Another object of the present invention is by using filming of above-mentioned conductive polymer composition, a kind of heavy body that has is provided, the solid electrolytic capacitor of excellent properties such as low ESR.And under hot environment, also can keep the performance of solid electrolytic capacitor.
Beneficial effect
Conductive composite body in the present invention and conductive polymer composition can obtain having the close property of enhancing to base material, system film, bridge formation, the excellent in stability of the relative outside atmosphere of specific conductivity, and thermotolerance, permanent stability etc.And provide a conductive composite body that solvent solubility is higher.
Filming of conductive composite body of the present invention or conductive polymer composition can obtain excellent properties when being applied to electronic component.The solid electrolytic capacitor of using can obtain having heavy body, the solid electrolytic capacitor of excellent properties such as low ESR.And under hot environment, also can keep the performance of solid electrolytic capacitor.
Embodiment
Preparation object lesson to conductive polymer composition of the present invention and solid electrolytic capacitor describes below.The present invention is not only limited to this object lesson.
(synthetic polystyrene sulfonic acid)
The Sodium styrene sulfonate of 30g is dissolved in the 300ml water, adds the Sodium Persulfate of 0.2g, heated and stirred 3 hours.
Put cold after, spent ion exchange resin cationic exchange after, be modulated to the polystyrolsulfon acid aqueous solution of 3wt% with ion exchanged water.
Embodiment 1
With 3 of 3g, the 4-ethylene dioxythiophene, the polystyrolsulfon acid aqueous solution of the 3wt% of 300g, the Sodium Persulfate of 6g, the ferric sulfate of 1g and the pure water of 500ml stirred 3 hours after mixing.After adding the vinylformic acid (AA) and 4g Hydroxyethyl acrylate (HEA) of 2g in this reaction solution, heated and stirred 3 hours.
Put cold after, spent ion exchange resin is removed the residual ion in the solution, the aqueous solution that obtains the polystyrolsulfon acid of mazarine 1.5wt%-poly-(3,4-ethylene dioxy base) thiophene and poly acrylic acid-poly Hydroxyethyl acrylate is (to call in the following text: the aqueous solution 1).
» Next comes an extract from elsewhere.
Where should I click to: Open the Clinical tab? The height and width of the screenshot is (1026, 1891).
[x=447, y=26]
After the mixing of the ethanol of the aqueous solution 1 of 1g and 9g, obtain the mixed ethanol aqueous solution 1.After being applied to aqueous ethanolic solution 1 on the polyester film, in 120 ℃ of baking ovens after dry 30 minutes, the electroconductibility thin coating film that obtains.Estimate the resistivity of electroconductibility thin coating film, its result is as shown in table 1.
Embodiment 2
With 3 of 3g, the 4-ethylene dioxythiophene, the polystyrolsulfon acid aqueous solution of the 3wt% of 300g, the Sodium Persulfate of 6g, the ferric sulfate of 1g and the pure water of 500ml stirred 3 hours after mixing, and obtained reaction solution 1.
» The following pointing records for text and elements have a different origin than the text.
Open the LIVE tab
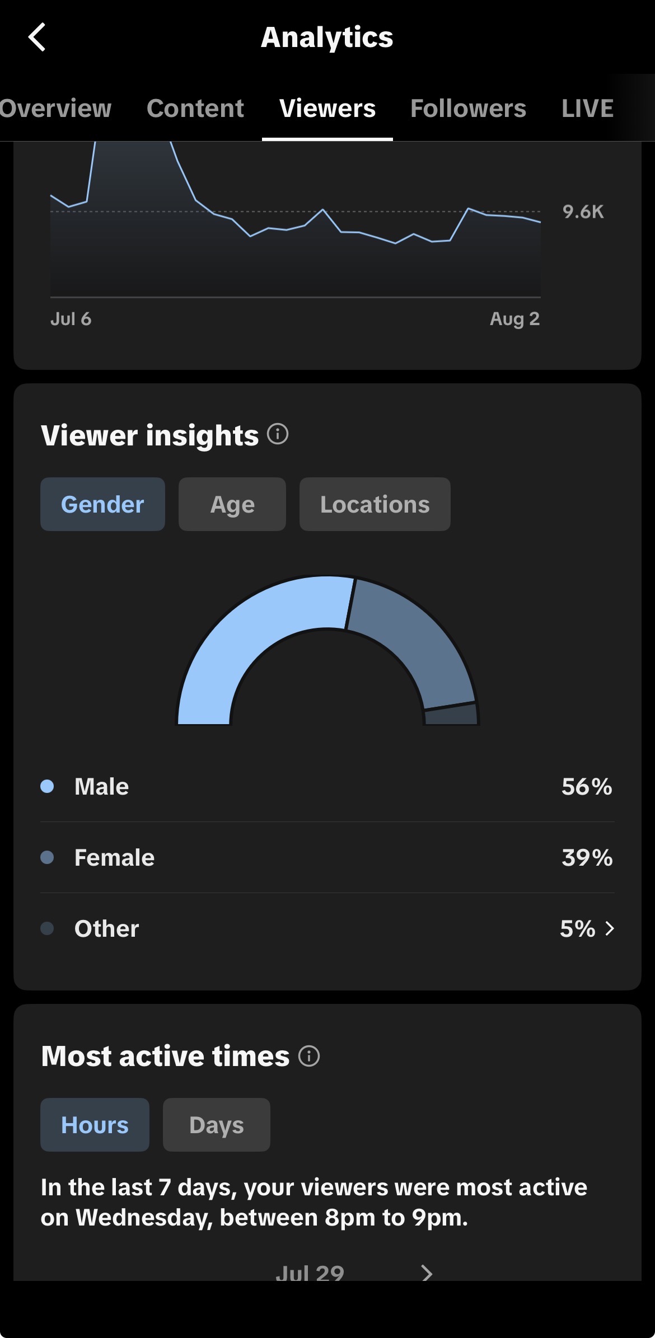This screenshot has width=655, height=1338. 587,108
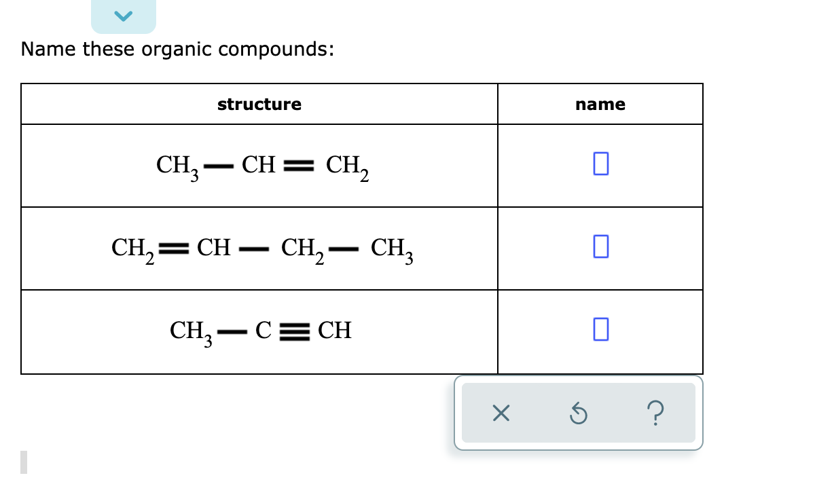The height and width of the screenshot is (482, 834).
Task: Click the X clear-answer icon
Action: [501, 413]
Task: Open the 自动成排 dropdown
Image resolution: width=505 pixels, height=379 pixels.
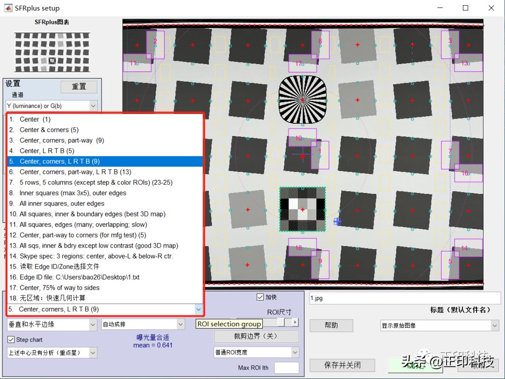Action: point(143,324)

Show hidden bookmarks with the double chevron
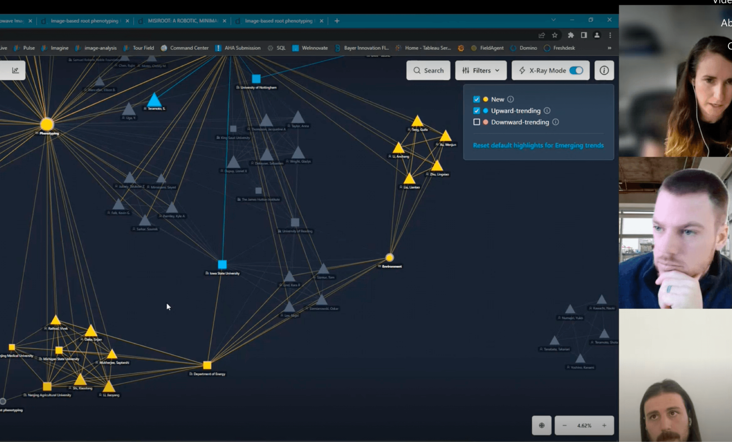click(609, 48)
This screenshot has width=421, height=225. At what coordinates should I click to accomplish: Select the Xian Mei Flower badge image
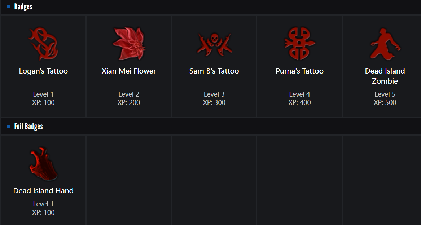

With the pyrroles of 1.5g, the polystyrolsulfon acid aqueous solution of the 3wt% of 100g, the Sodium Persulfate of 5g, the ferric sulfate of 1g and the pure water of 500ml stirred 30 minutes after mixing, and obtained reaction solution 2.
Add the vinylformic acid hydroxyl phthalein amine of 2g and the Sodium styrene sulfonate of 6g in reaction solution 1, heated and stirred was added aforesaid reaction solution 2 after 1 hour in this reaction solution, continue to stir 1 hour.
Put cold after, spent ion exchange resin is removed the residual ion in the solution, the aqueous solution that obtains the polystyrolsulfon acid of black-and-blue 1.5wt%-poly-(3,4-ethylene dioxy base) thiophene-polypyrrole and polyacrylic acid-Hydroxyethyl acrylate is (to call in the following text: the aqueous solution 2).
Method is similarly to Example 1 made the electroconductibility thin coating film, estimates the resistivity of electroconductibility thin coating film, and its result is as shown in table 1.
Embodiment 3
Method similarly to Example 1, except that the vinylformic acid of 2g (AA) and 4g Hydroxyethyl acrylate (HEA) being changed into the hydroxyethyl acrylamide of 6g, all the same with embodiment 1 polystyrolsulfon acid-poly-(3, the 4-ethylene dioxy base) thiophene-poly-hydroxyethyl acrylamide of 1.5wt% that obtains is (to call in the following text: the aqueous solution 3).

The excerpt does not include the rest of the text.